Virginia lawmakers and the state attorney general yesterday expressed dismay that Arlington County plans to ignore a new law aimed at cracking down on illegal immigrants in the fight against gangs and terrorists.
Delegate Robert G. Marshall suggested cutting state funding to Arlington’s police force or even shutting off the county’s water if local officials opt not to implement the law.
“If they are going to harbor illegal aliens, then they should be penalized,” said Mr. Marshall, Prince William Republican. “Is this a political statement in defiance of the General Assembly? … Well, we can fight back — turn off their water.”
A spokesman for Attorney General Jerry W. Kilgore said Arlington would fail its residents by disregarding the enhanced police powers.
“We suspect that all citizens of Virginia, in Arlington and elsewhere, would want their law-enforcement agencies to take advantage of every tool available to them,” said Kilgore spokesman Timothy M. Murtaugh. “In light of the growing gang problem, particularly in Northern Virginia, it would be a good idea to do everything you can to fight [illegal immigration].”
Mr. Kilgore, a Republican, proposed the law this year as part of his package of antigang legislation.
The law, which takes effect July 1, permits local police to arrest any illegal immigrant who previously was convicted of a felony and deported. Under current law, police investigating a crime are not authorized to forcibly hold an illegal alien pending the arrival of a federal Bureau of Immigration and Customs Enforcement (ICE) agent.
The Washington Times first reported yesterday that Arlington County is the only jurisdiction in the Northern Virginia suburbs that plans to ignore the new police power. Instead, Arlington police will follow existing department policy that forbids immigration-related investigations and discourages officers from checking a suspect’s immigration status.
Arlington also is the only jurisdiction in the Northern Virginia suburbs that does not check the immigration status of residents receiving tax-funded county rent subsidies — a breach that an ICE official said opens the door to terrorists.
“These people could possibly catch a terrorist, and they want to make a political statement,” Mr. Marshall said. “Their mandate is to protect the public. … If they don’t want to do the job, then we shouldn’t give them the [law-enforcement] money.”
Virginia’s homeland security chief, John H. Hager, said he hopes Arlington would employ the new police power after its effectiveness has been demonstrated in other jurisdictions.
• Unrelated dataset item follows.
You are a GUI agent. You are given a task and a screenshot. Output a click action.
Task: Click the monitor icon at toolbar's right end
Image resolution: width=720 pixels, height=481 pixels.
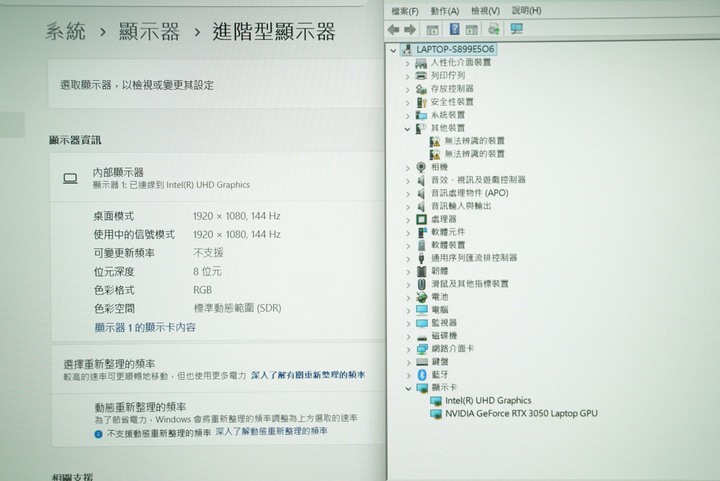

“I think we are going in the right direction,” Mr. Hager said. “When these persons are committing conventional crime or have a potential to be terrorist, we should have a role in prevention and that is becoming a large part of homeland security.”
Arlington County Board Chairman Barbara Favola was not available for comment yesterday.
In response to earlier reports about the county’s rent subsidies, Miss Favola said enforcing immigration law is the responsibility of the federal government.
“It’s not my job,” said Miss Favola, a Democrat.
J. Walter Tejada, one of Miss Favola’s fellow board members, said he supported the police department’s decision not to enforce the law, calling it “ill-conceived,” and a measure that will lead to racial profiling.
“We are all for tightening security and keeping terrorists out,” said Mr. Tejada, a Democrat. But laws like the Virginia legislation would mean “millions of hard-working immigrants who support the service industry will be targeted based on their looks,” he said. “The last I heard, that is against the law.”
Delegate David B. Albo, a Springfield Republican who sponsored the legislation, said Arlington’s policy defies explanation.
“So if they pull a person over whom they know was convicted of a felony, [has been] deported and is back in the country … they are just going to say, ‘This is a federal problem,’ and let him go?” Mr. Albo said.
“The whole purpose of the bill was to allow local police to detain these people so the federal authorities could get them.”
According to statistics from the Census Bureau, Arlington County’s foreign-born population grew from 36,516 in 1990 to 52,693 in 2000, the year of the most recent population tally. During that same period, the county’s Hispanic population grew from 23,089 to 35,269, and now accounts for 18 percent of the county’s total population of 189,453.
Immigration experts estimate that 10 million illegal aliens reside in the United States and that more than 100,000 of them live in Virginia.
Authorities have connected illegal immigrants from El Salvador, Guatemala and Honduras with crime gangs operating in Northern Virginia, and a Mexican drug syndicate with a sharp increase in methamphetamine trafficking in the Shenandoah Valley.